Collected data entries
Segment Open

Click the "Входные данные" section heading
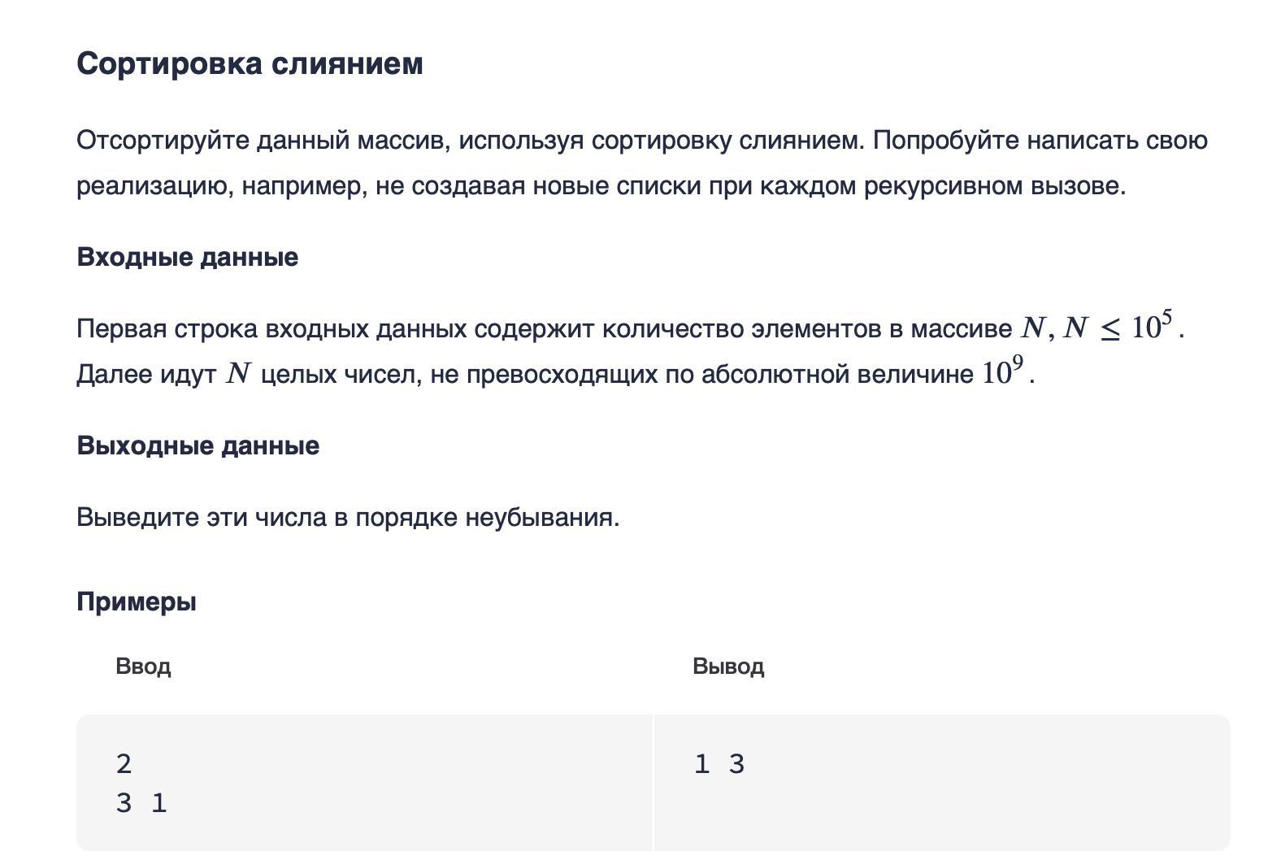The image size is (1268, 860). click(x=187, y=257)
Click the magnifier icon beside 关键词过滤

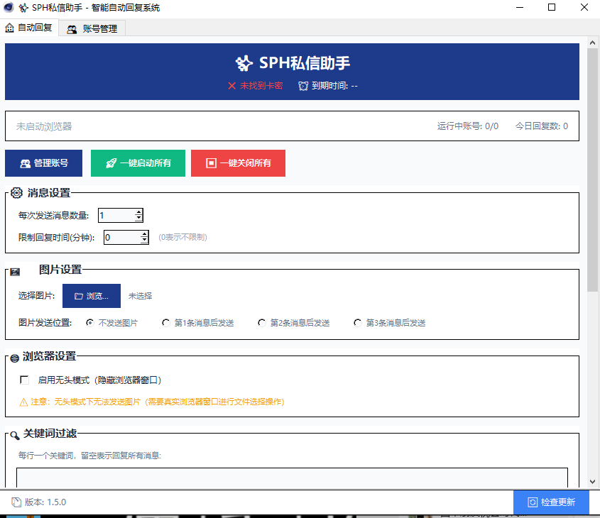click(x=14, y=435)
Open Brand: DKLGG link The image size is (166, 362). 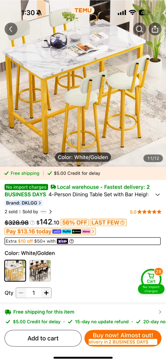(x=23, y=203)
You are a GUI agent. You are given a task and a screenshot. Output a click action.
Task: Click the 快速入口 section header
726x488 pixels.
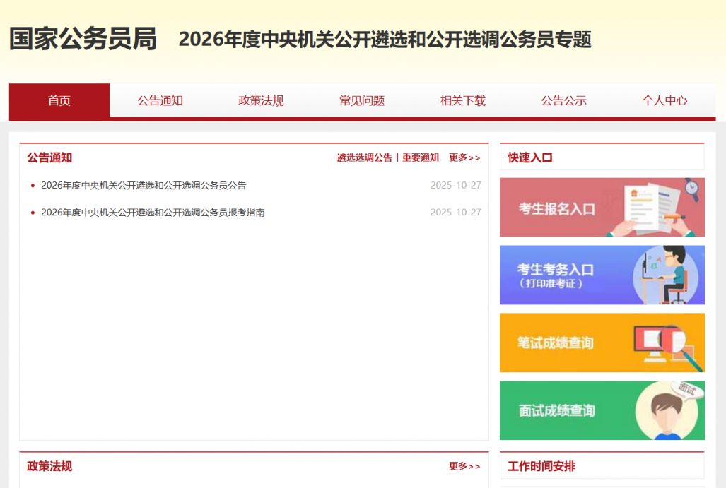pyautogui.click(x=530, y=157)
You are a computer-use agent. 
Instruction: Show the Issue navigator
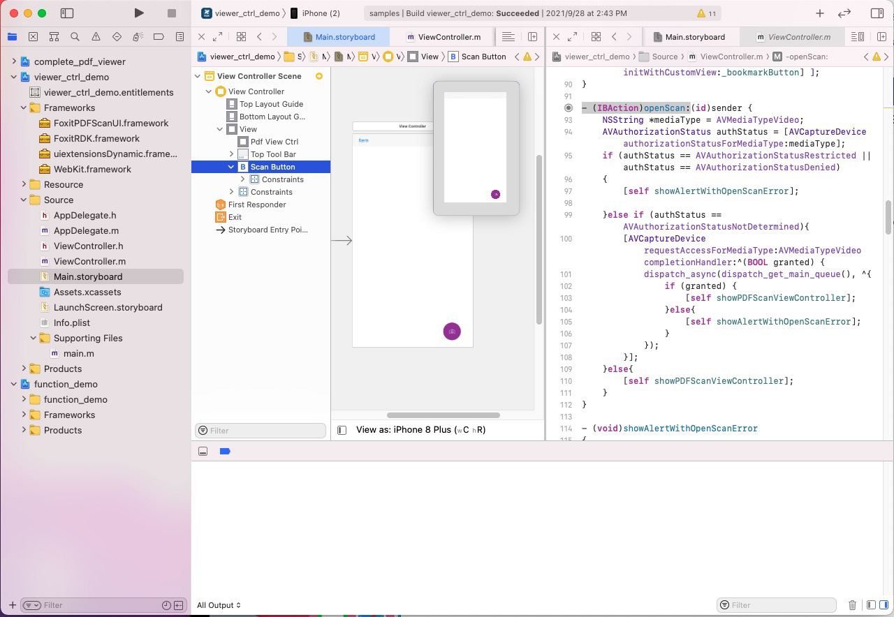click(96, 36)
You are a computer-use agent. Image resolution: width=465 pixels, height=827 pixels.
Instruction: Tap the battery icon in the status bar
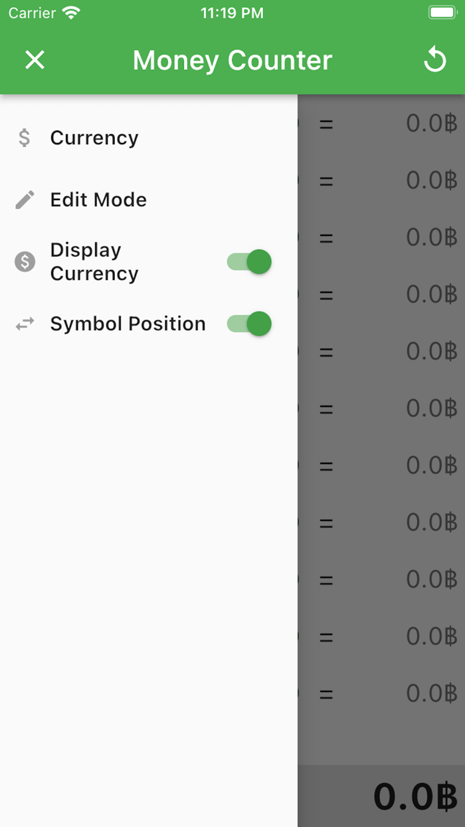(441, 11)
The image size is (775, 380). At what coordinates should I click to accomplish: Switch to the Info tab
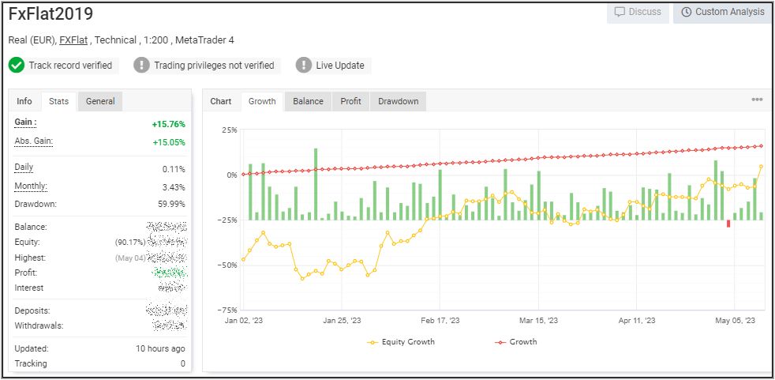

Segment Closed

**What the task requires**
Produce an exact copy of the lines from the line with "You are a GUI" through the last line of the data above, both ends included. No pictures belong in it.

**Output for this task**
You are a GUI agent. You are given a task and a screenshot. Output a click action.
Task: Click the 快速入口 section header
726x488 pixels.
pyautogui.click(x=530, y=157)
You are a computer-use agent. 
Instruction: Show the Issue navigator
click(96, 36)
You are a computer-use agent. Image resolution: width=465 pixels, height=827 pixels.
Instruction: Tap the battery icon in the status bar
(441, 11)
The image size is (775, 380). At what coordinates should I click to accomplish: Switch to the Info tab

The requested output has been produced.